Nursing Mothers: It is not known whether fluticasone propionate is excreted in human breast milk. However, other corticosteroids have been detected in human milk. Subcutaneous administration to lactating rats of 10 mcg/kg of tritiated fluticasone propionate (less than the maximum recommended daily inhalation dose in adults on a mcg/m 2 basis) resulted in measurable radioactivity in the milk. Since there are no data from controlled trials on the use of FLOVENT DISKUS by nursing mothers, a decision should be made whether to discontinue nursing or to discontinue FLOVENT DISKUS, taking into account the importance of FLOVENT DISKUS to the mother.
Pediatric Use: Five hundred twenty (520) patients 4 to 11 years of age and 66 patients 12 to 16 years of age were treated with FLOVENT DISKUS in US pivotal clinical trials. The safety and effectiveness of FLOVENT DISKUS in children below 4 years of age have not been established.
Controlled clinical studies have shown that inhaled corticosteroids may cause a reduction in growth in pediatric patients. In these studies, the mean reduction in growth velocity was approximately 1 cm/year (range, 0.3 to 1.8 cm/year) and appears to depend upon the dose and duration of exposure. The specific growth effects of inhaled fluticasone propionate have also been studied in a controlled clinical trial (see data below). This effect was observed in the absence of laboratory evidence of HPA axis suppression, suggesting that growth velocity is a more sensitive indicator of systemic corticosteroid exposure in pediatric patients than some commonly used tests of HPA axis function. The long-term effects of this reduction in growth velocity associated with orally inhaled corticosteroids, including the impact on final adult height, are unknown. The potential for "catch-up" growth following discontinuation of treatment with orally inhaled corticosteroids has not been adequately studied. The growth of children and adolescents receiving orally inhaled corticosteroids, including FLOVENT DISKUS, should be monitored routinely (e.g., via stadiometry).
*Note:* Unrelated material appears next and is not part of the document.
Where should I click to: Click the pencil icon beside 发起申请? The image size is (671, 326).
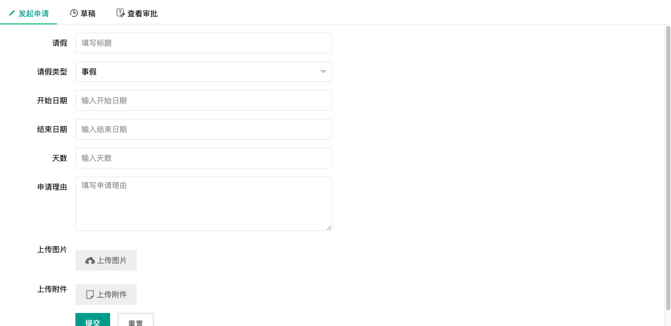[x=12, y=13]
The potential growth effects of prolonged treatment should be weighed against the clinical benefits obtained and the risks associated with alternative therapies. To minimize the systemic effects of orally inhaled corticosteroids, including FLOVENT DISKUS, each patient should be titrated to the lowest dose that effectively controls his/her symptoms.
A 52-week, placebo-controlled study to assess the potential growth effects of fluticasone propionate inhalation powder at 50 and 100 mcg twice daily was conducted in the US in 325 prepubescent children (244 males and 81 females) 4 to 11 years of age. The mean growth velocities at 52 weeks observed in the intent-to-treat population were 6.32 cm/year in the placebo group (n = 76), 6.07 cm/year in the 50-mcg group (n = 98), and 5.66 cm/year in the 100-mcg group(n = 89). An imbalance in the proportion of children entering puberty between groups and a higher dropout rate in the placebo group due to poorly controlled asthma may be confounding factors in interpreting these data. A separate subset analysis of children who remained prepubertal during the study revealed growth rates at 52 weeks of 6.10 cm/year in the placebo group (n = 57), 5.91 cm/year in the 50-mcg group (n = 74), and 5.67 cm/year in the 100-mcg group(n = 79). The clinical significance of these growth data is not certain. In children 8.5 years of age, the mean age of children in this study, the range for expected growth velocity is: boys--3 rd percentile = 3.8 cm/year, 50 th percentile = 5.4 cm/year, and 97 th percentile = 7.0 cm/year; girls--3 rd percentile = 4.2 cm/year, 50 th percentile = 5.7 cm/year, and 97 th percentile = 7.3 cm/year.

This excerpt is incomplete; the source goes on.